Put the lines below into a JSON list of strings, one string per line and no blank lines, starting with the line that contains "Share the comment from Shanghai" and going on through the last line. Leave the pictures out.

┄┄┄┄┄┄┄┄┄┄┄┄┄┄┄┄┄┄┄┄

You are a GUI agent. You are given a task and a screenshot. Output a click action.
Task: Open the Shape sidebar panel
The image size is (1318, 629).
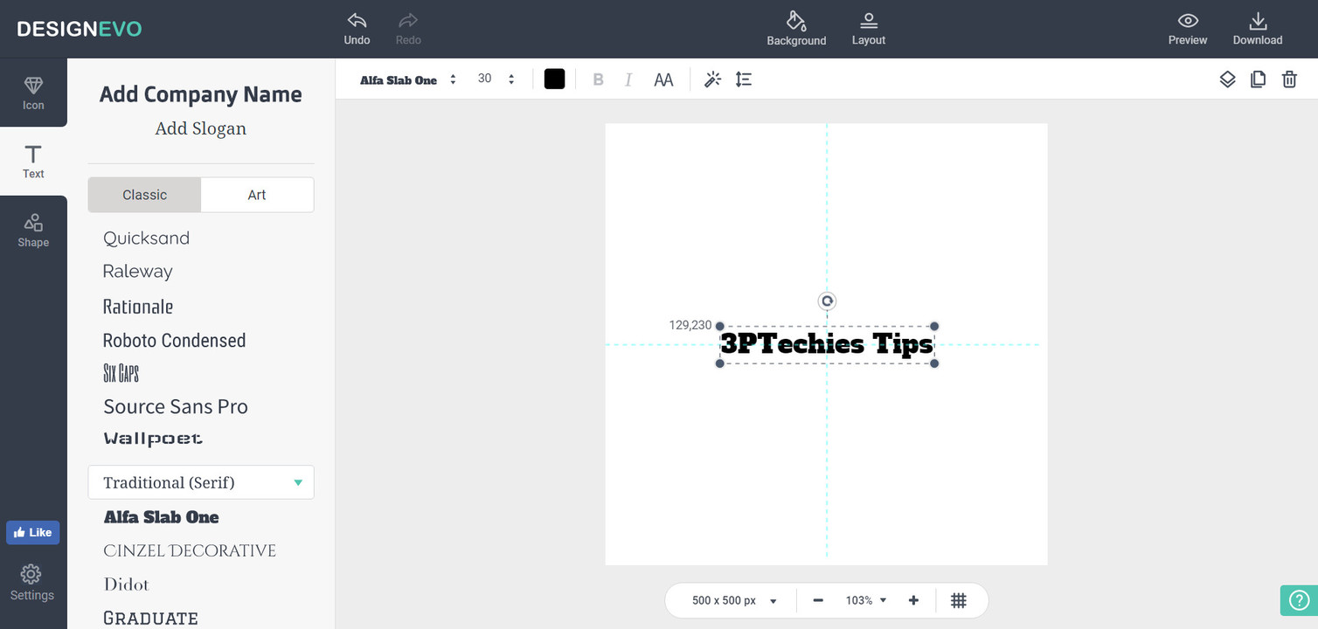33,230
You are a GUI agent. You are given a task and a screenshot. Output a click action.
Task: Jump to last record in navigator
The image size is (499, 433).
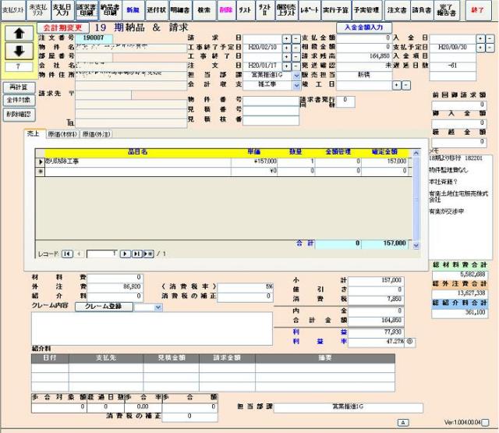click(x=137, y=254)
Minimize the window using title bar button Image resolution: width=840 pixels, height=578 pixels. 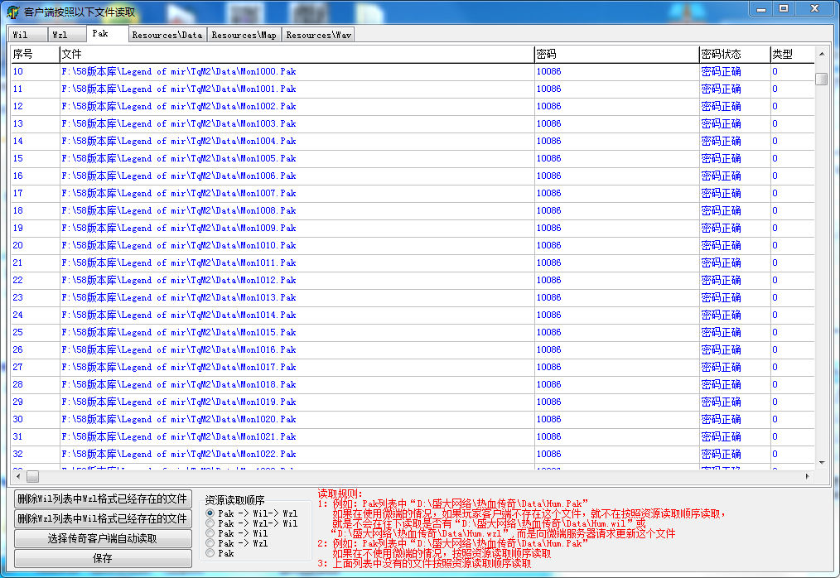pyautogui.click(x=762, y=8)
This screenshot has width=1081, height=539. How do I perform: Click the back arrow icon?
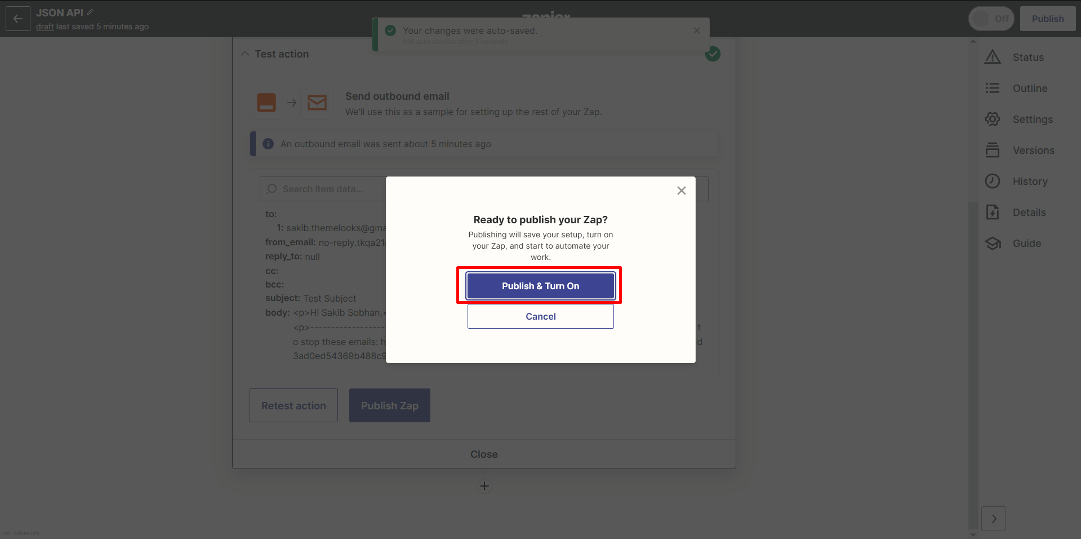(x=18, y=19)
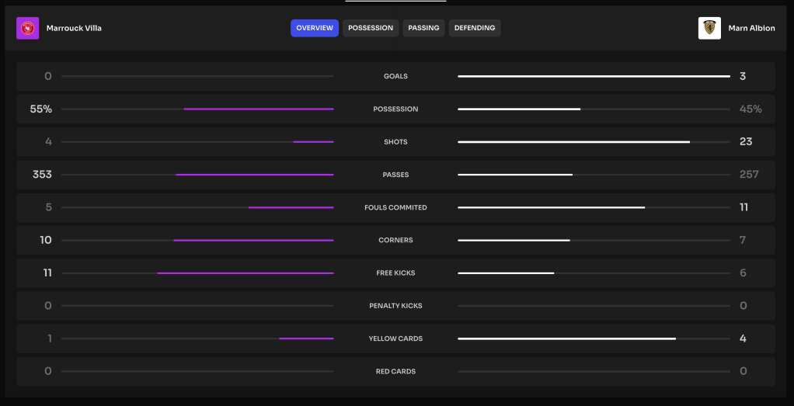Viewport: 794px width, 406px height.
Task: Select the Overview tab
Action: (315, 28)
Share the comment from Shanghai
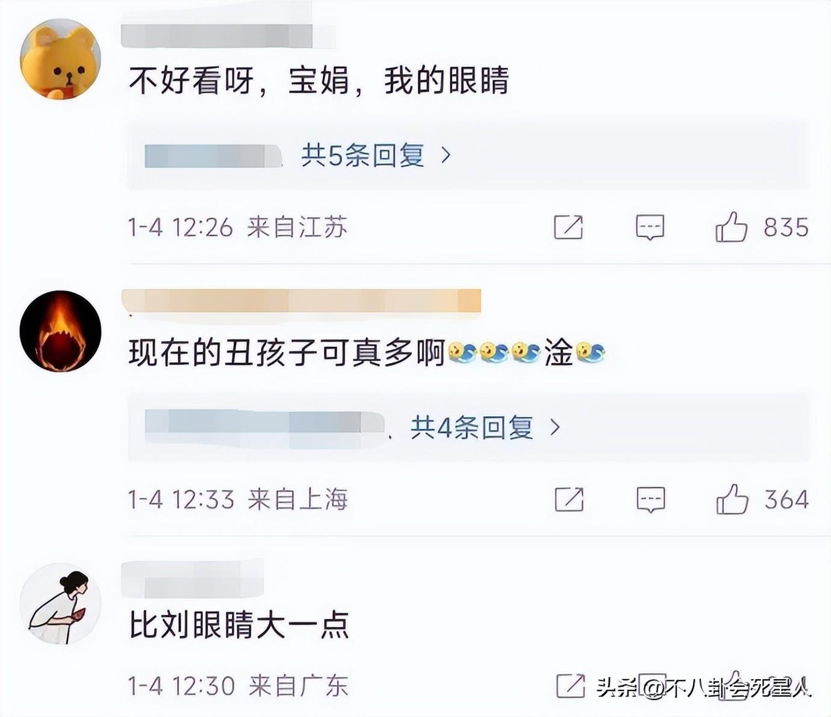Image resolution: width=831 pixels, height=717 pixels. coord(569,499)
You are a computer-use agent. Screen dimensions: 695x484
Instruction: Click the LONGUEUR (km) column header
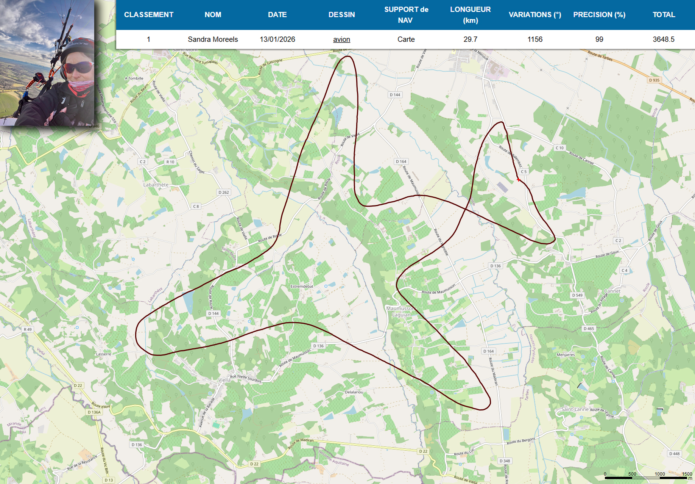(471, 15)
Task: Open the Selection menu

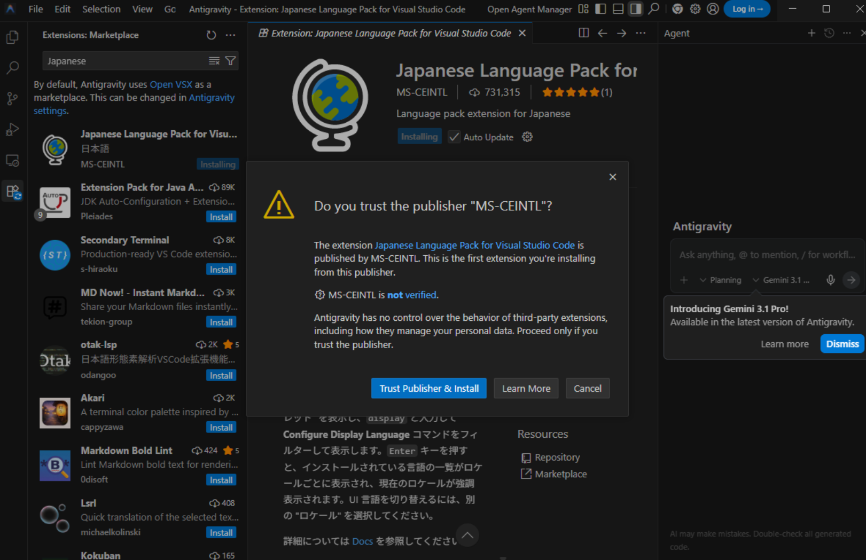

┄┄┄┄┄┄┄┄┄┄┄┄┄┄┄┄┄┄┄┄

### FINAL ANSWER
[
  "Share the comment from Shanghai",
  "Image resolution: width=831 pixels, height=717 pixels. coord(569,499)",
  "You are a computer-use agent. Screen dimensions: 695x484",
  "Instruction: Click the LONGUEUR (km) column header",
  "(471, 15)",
  "Task: Open the Selection menu"
]